Zak Brown, Toto Wolff and Christian Horner discuss about the profitability of running a F1 team, not just from marketing point of view in COVID-19 pandemic conditions.

Speaking generally, F1 teams have historically not been profitable organizations. And, while some well-off mid-field teams, and top-performing outfits could break even – or better – with their prize money, many have to put more in than they ultimately get out, excluding the financial gain that comes with having your establishment thrust onto the world stage.

However, as F1 implements the budget cap as well as a host of new financially-geared regulatory changes from 2021/22 onward – such as the redistribution of the prize pool – this looks set to change in the near future.

And, looking at the provisional changes made, McLaren boss Brown was happy with progress. He had been an advocate for more drastic changes, but they were shot down by rival teams, who favored a less radical overhaul. Now, the American says that he thinks a nice balance was struck in the negotiation process among F1 teams.

# [PROVIDED RECORDS]
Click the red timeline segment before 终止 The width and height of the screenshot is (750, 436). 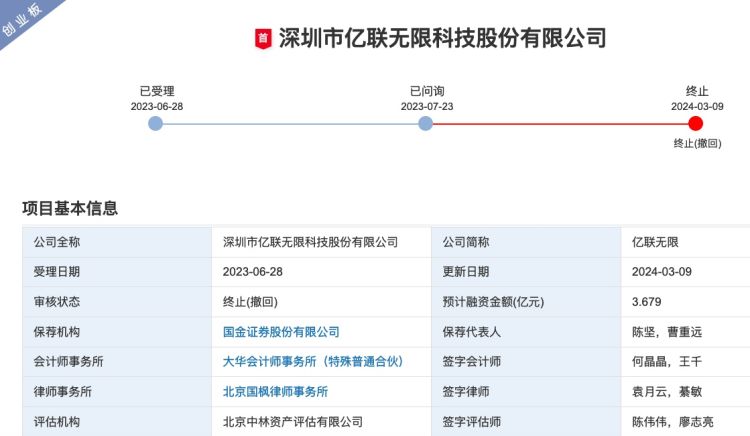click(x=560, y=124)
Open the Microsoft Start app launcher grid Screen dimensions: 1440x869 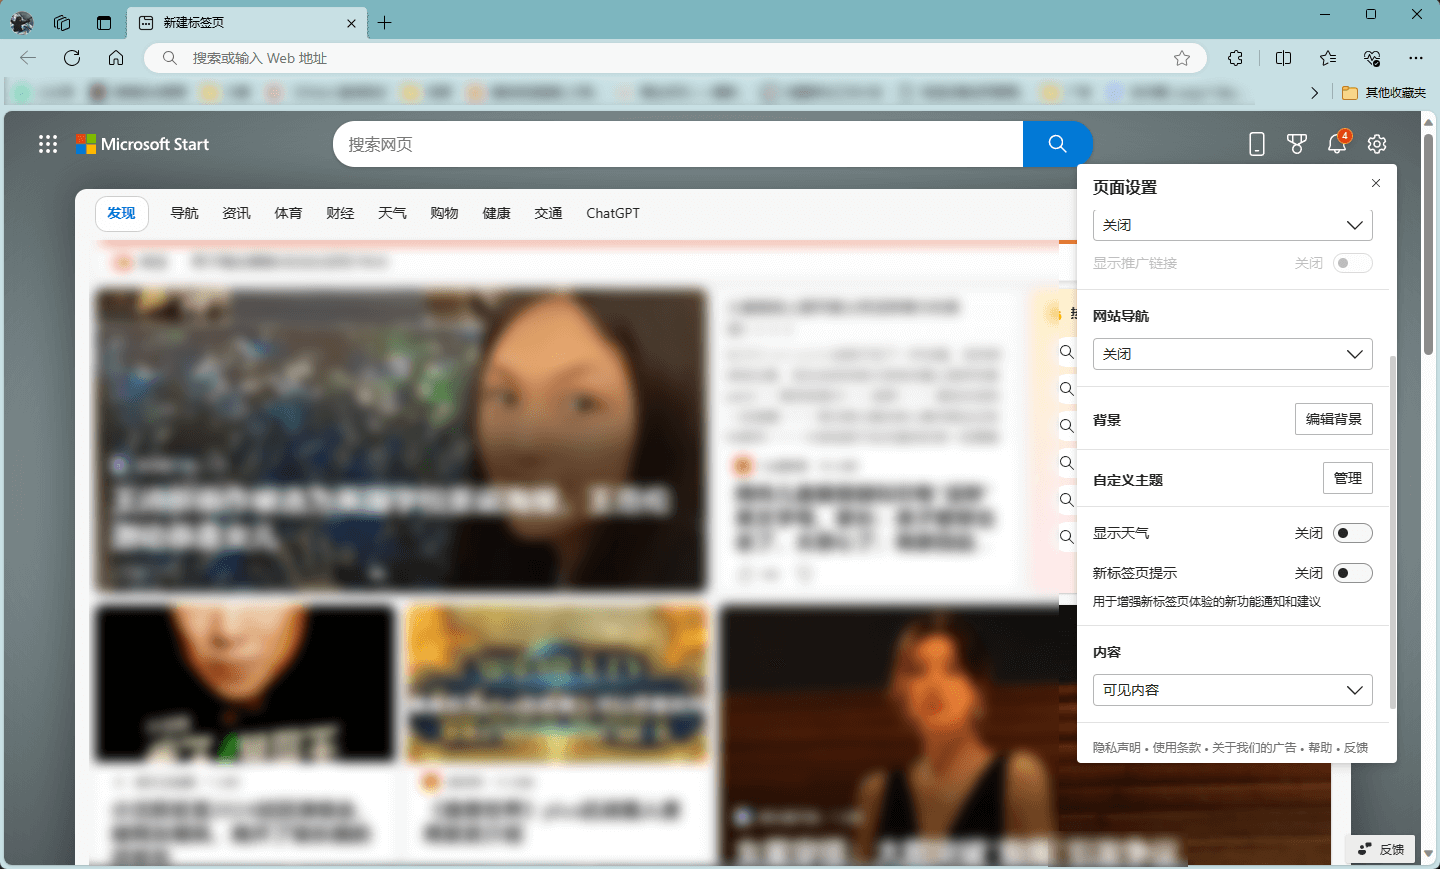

--

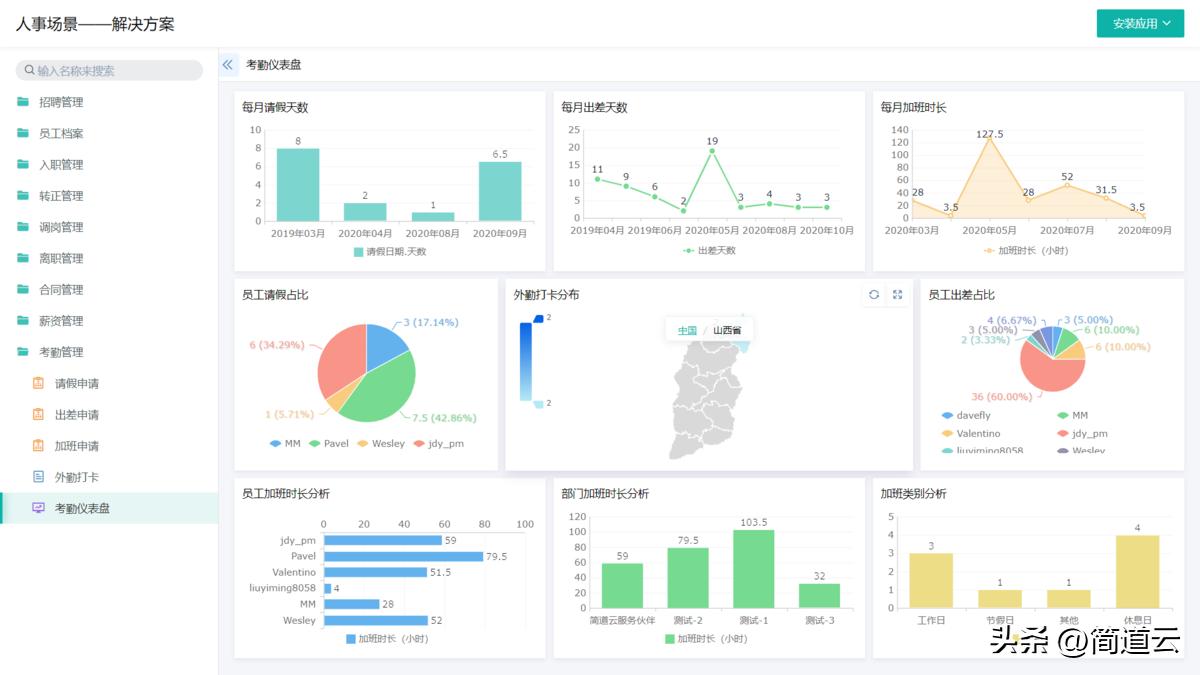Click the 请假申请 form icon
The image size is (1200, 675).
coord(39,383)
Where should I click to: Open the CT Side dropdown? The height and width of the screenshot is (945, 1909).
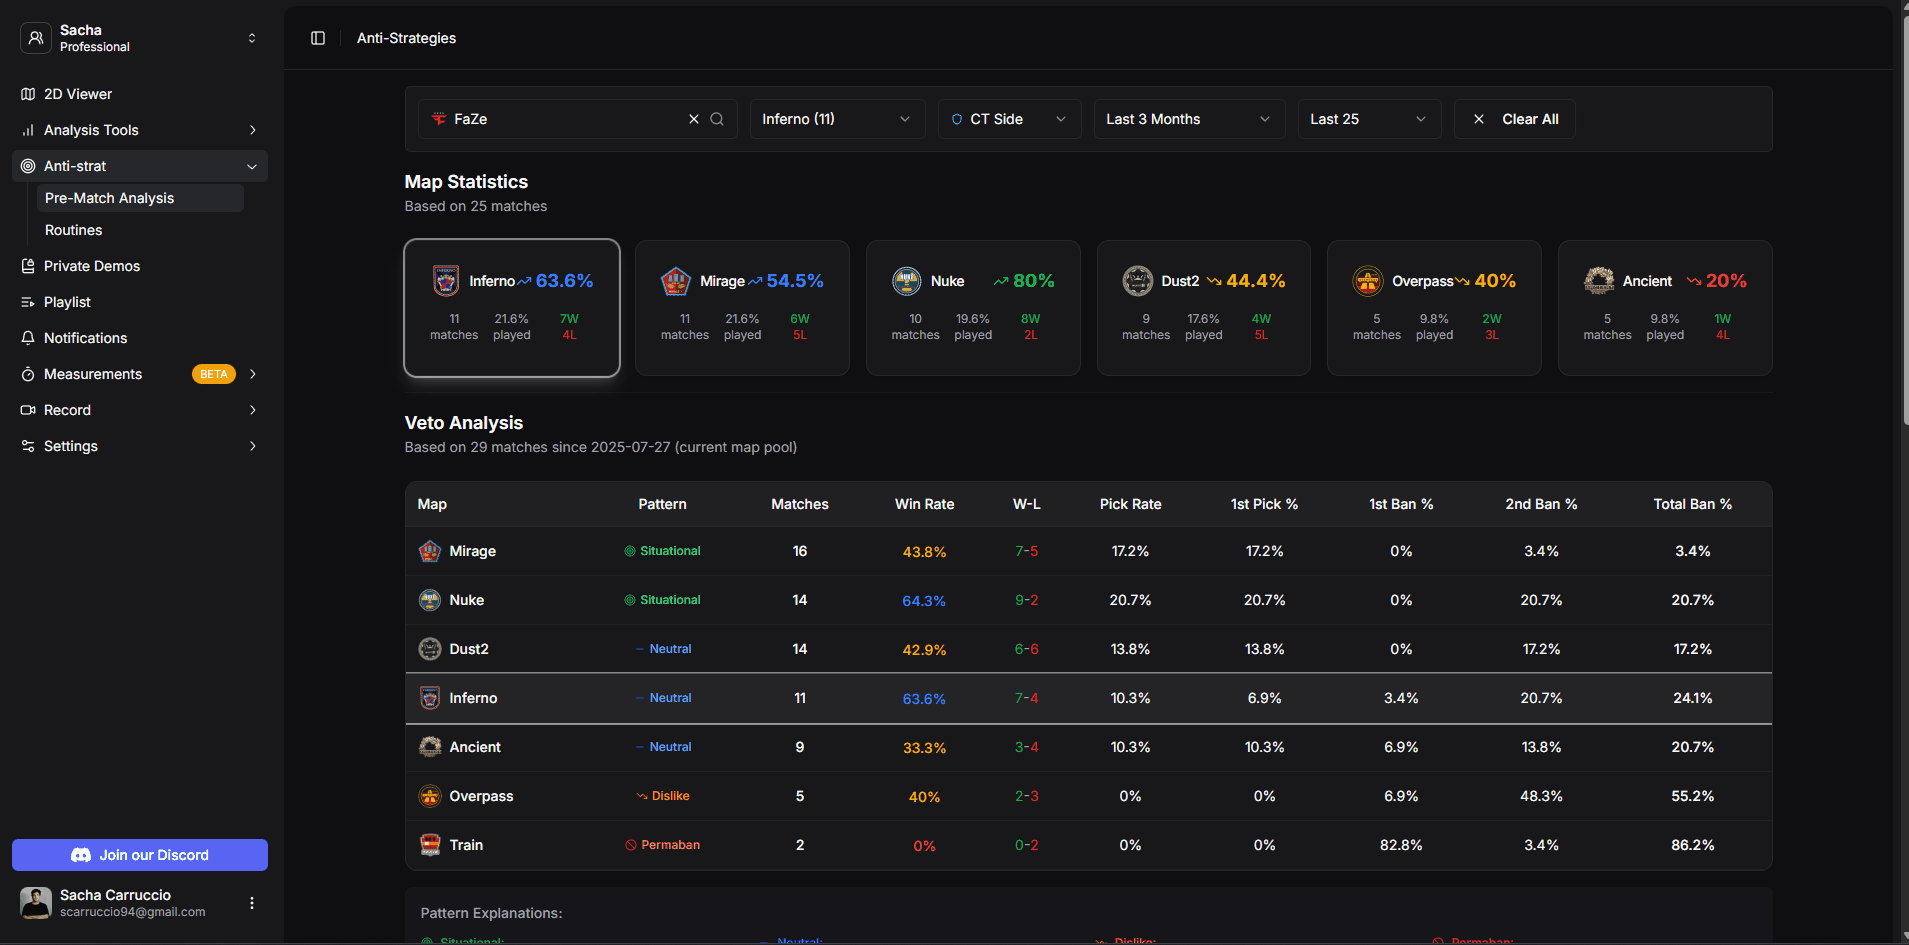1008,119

--

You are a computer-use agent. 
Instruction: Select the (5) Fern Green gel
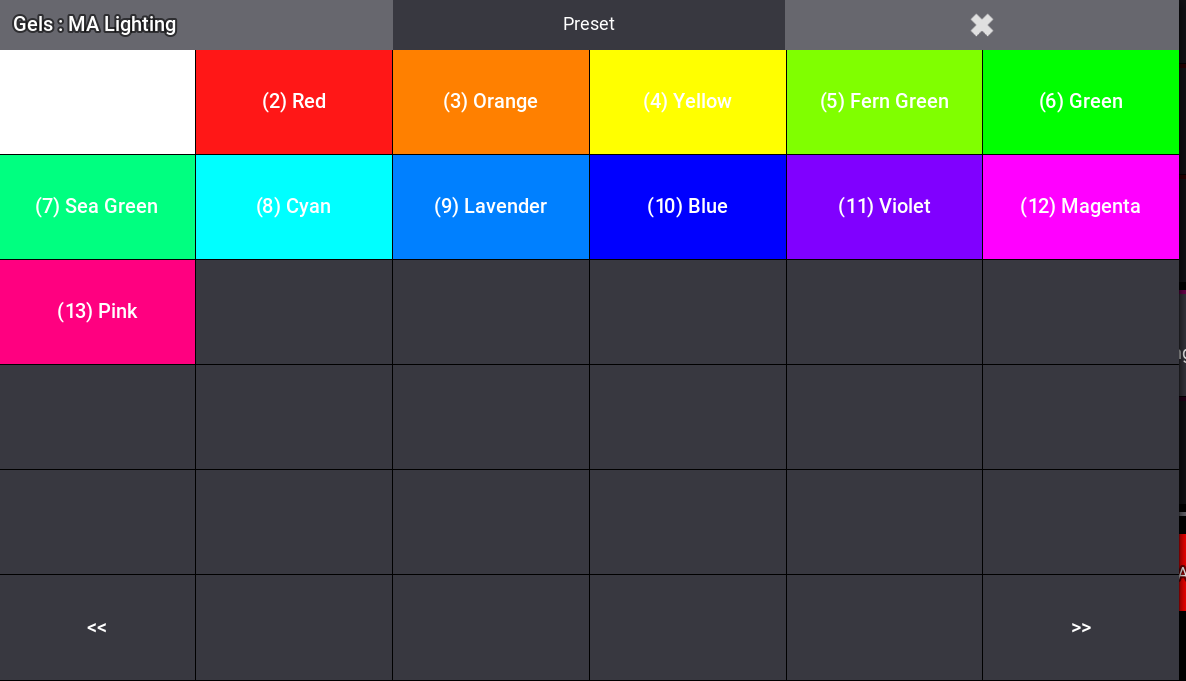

# [REQUIREMENT]
According to the text on F1 team profitability, who shot down the more drastic changes that Brown had advocated?

# [ANSWER FOR THE TASK]
Rival teams, who favored a less radical overhaul.